1977 Romanian TV series

Toate pînzele sus is a TV series of the Romanian Television (TVR), adapted from the novel of the same name, Toate pînzele sus! ("All Sails Up!"), written by Radu Tudoran.

==Plot summary==
Produced between 1976 and 1978, the series presents the adventures, which became legendary, of two friends, the Romanian Anton Lupan and the French Pierre Vaillant. Anton Lupan leaves in search of the schooner L'Esperance, his and his friends' ship, without knowing that it has been attacked by pirates. But, above all, he is searching for Pierre, so they can leave together for an unknown land; those who have tried to penetrate this land have died or have returned, after terrible trials, without success in exploring it. He finds the ship, but no one knows anything about his friend. Anton Lupan is forced to leave alone to journey over the Atlantic, with Tierra del Fuego as his destination. The crew has many adventures, facing Moorish pirates and trying to save the cook when he gets in trouble by making reckless bets in Latin American ports.
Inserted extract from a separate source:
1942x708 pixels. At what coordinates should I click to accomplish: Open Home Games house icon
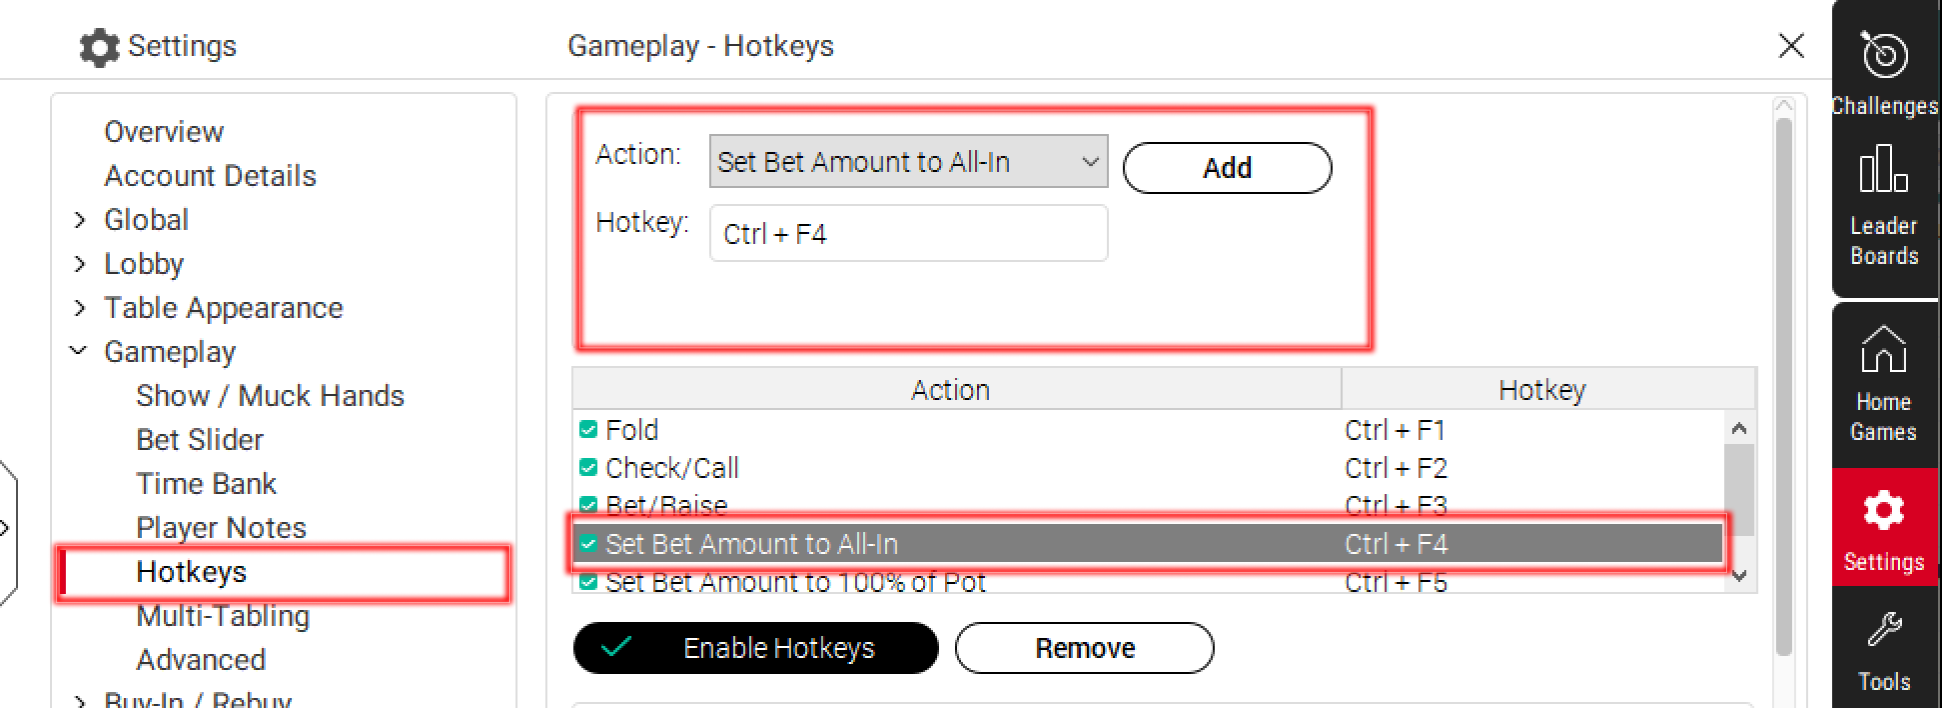(1884, 349)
The men are courageous and upright, and so they manage to overcome all their trials and follow their captain with confidence in searching for his missing friend.

==Cast==
=== Main cast ===
- Ion Besoiu – Anton Lupan
- Ilarion Ciobanu – Gherasim
- Sebastian Papaiani – Ieremia
- Jean Constantin – Ismail
- George Paul Avram – Haralamb
- Cristian Șofron – Mihu
- Julieta Szönyi – Adnana (1, 4–6, 8–12)
- the puppy Lăbuș

=== Secondary roles ===

- Ion Dichiseanu – Pierre Vaillant
- Aurel Giurumia – Agop
- Jean Lorin Florescu – Martin Strickland
- Colea Răutu – Spânu
- Ernest Maftei – old Alakaluf
- Tamara Buciuceanu – captain's wife (of the port of Sulina)
- Gheorghe Visu – Black Pedro
- Vasile Nițulescu – watchman of the Sulina lighthouse
- Alexandru Virgil Platon – pirate
- Octav Enigărescu – captain of the port of Sulina
- Florina Cercel
- Zephi Alșec
- Horia Căciulescu
- Dumitru Rucăreanu
- Ion Anghel – the robber sailor
- Nicolae Enache Praida
- Nucu Păunescu – captain Iani
- Marius Pepino – the merchant from Marseille
- Tudorel Popa – Adnana's father
- Arcadie Donos
- Aristide Teică
- Petre Gheorghiu-Goe
- Gheorghe Șimonca
- Dorin Dron – Slimbach
- Hristu Nicolaide
- Ștefan Moisescu
- N.N. Matei
- Marcel Gingulescu
- Ion Manolescu (II)

== Episodes ==
1. Speranța
2. Secretul epavei ("The Secret of the Shipwreck")
3. Bazarul deșertăciunilor și Omul negru ("The Vanity Bazaar and the Boogeyman")
4. Cine ești dumneata, domnule Vaillant? ("Who Are You, Mr. Vaillant?")
5. Cântecul sirenei ("The Siren Song")
6. Ancora împotmolită ("The Stranded Anchor")
7. Uraganul și paharul de apă ("The Hurricane and the Glass of Water")
8. O întâlnire ... sau chiar două ("A Meeting... or Even Two")
9. Martin Strickland intră in scenă ("Martin Strickland Enters the Stage")
10. Praf de aur ("Gold Dust")
11. La capătul lumii ("At the End of the World")
12. Aventura nu s-a sfârșit ("The Adventure Is Not Over")

== Production ==
The scenario for the series, based on Radu Tudoran's novel Toate pînzele sus! (1954), was written by Alexandru Struțeanu and Mircea Mureșan. The series was filmed in the Film Production Center studios in Bucharest; the producers benefited the support of the party and state organs from Constanța and Tulcea counties, and of the Ministries of Transport and Tourism. Shooting took place in the years 1975–1976.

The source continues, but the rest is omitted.